Record list:
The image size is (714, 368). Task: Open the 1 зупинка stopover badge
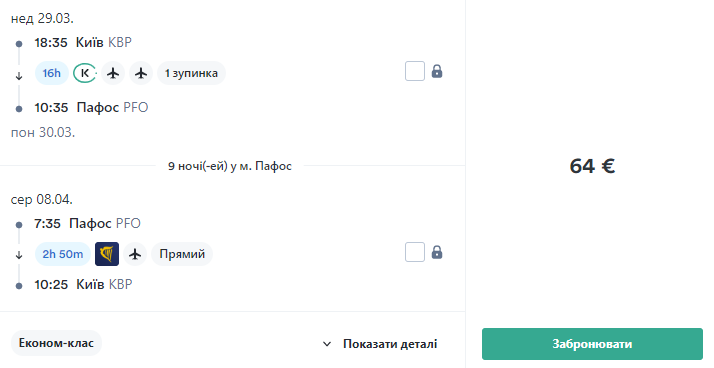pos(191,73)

...

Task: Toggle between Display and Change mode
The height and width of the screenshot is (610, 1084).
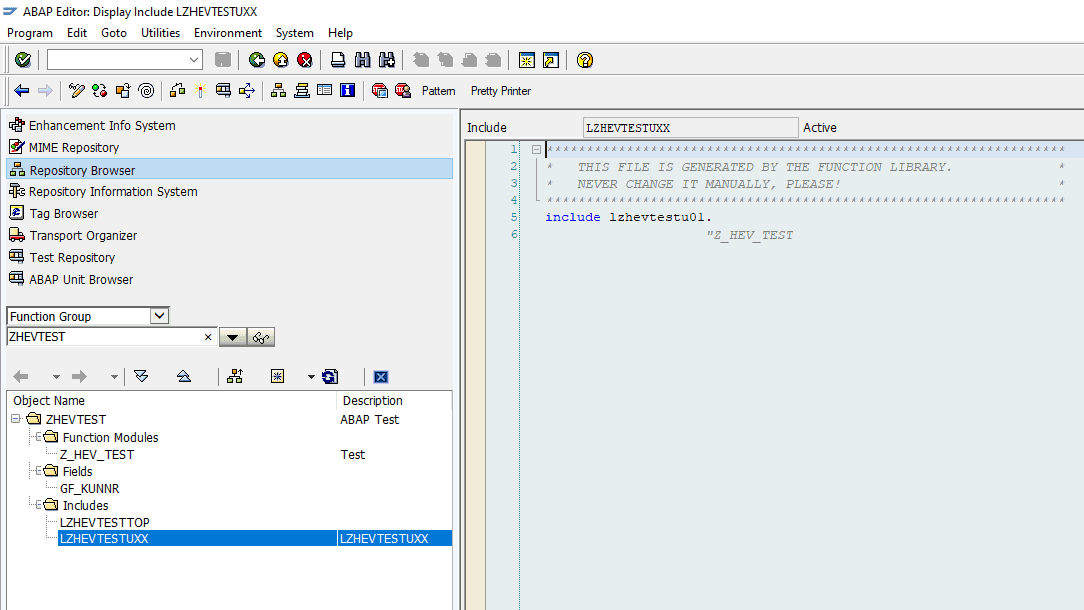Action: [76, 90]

...

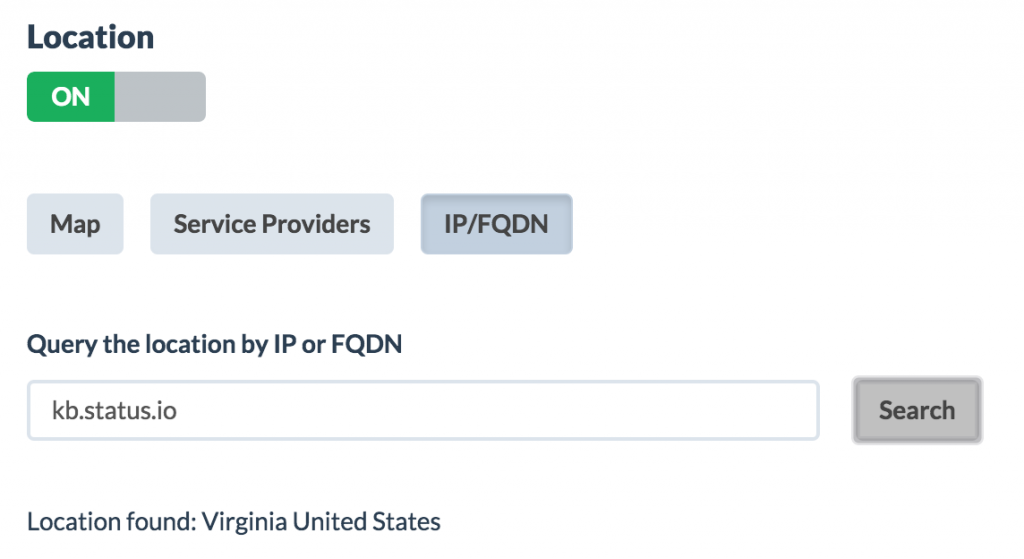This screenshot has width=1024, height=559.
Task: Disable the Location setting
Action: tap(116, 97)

What you are asked to do:
Reproduce the records that open with the line containing "The image size" and close with the line containing "pos(191,73)", both lines included, omitting the pictures.

Exercise answer:
The image size is (714, 368). Task: Open the 1 зупинка stopover badge
pos(191,73)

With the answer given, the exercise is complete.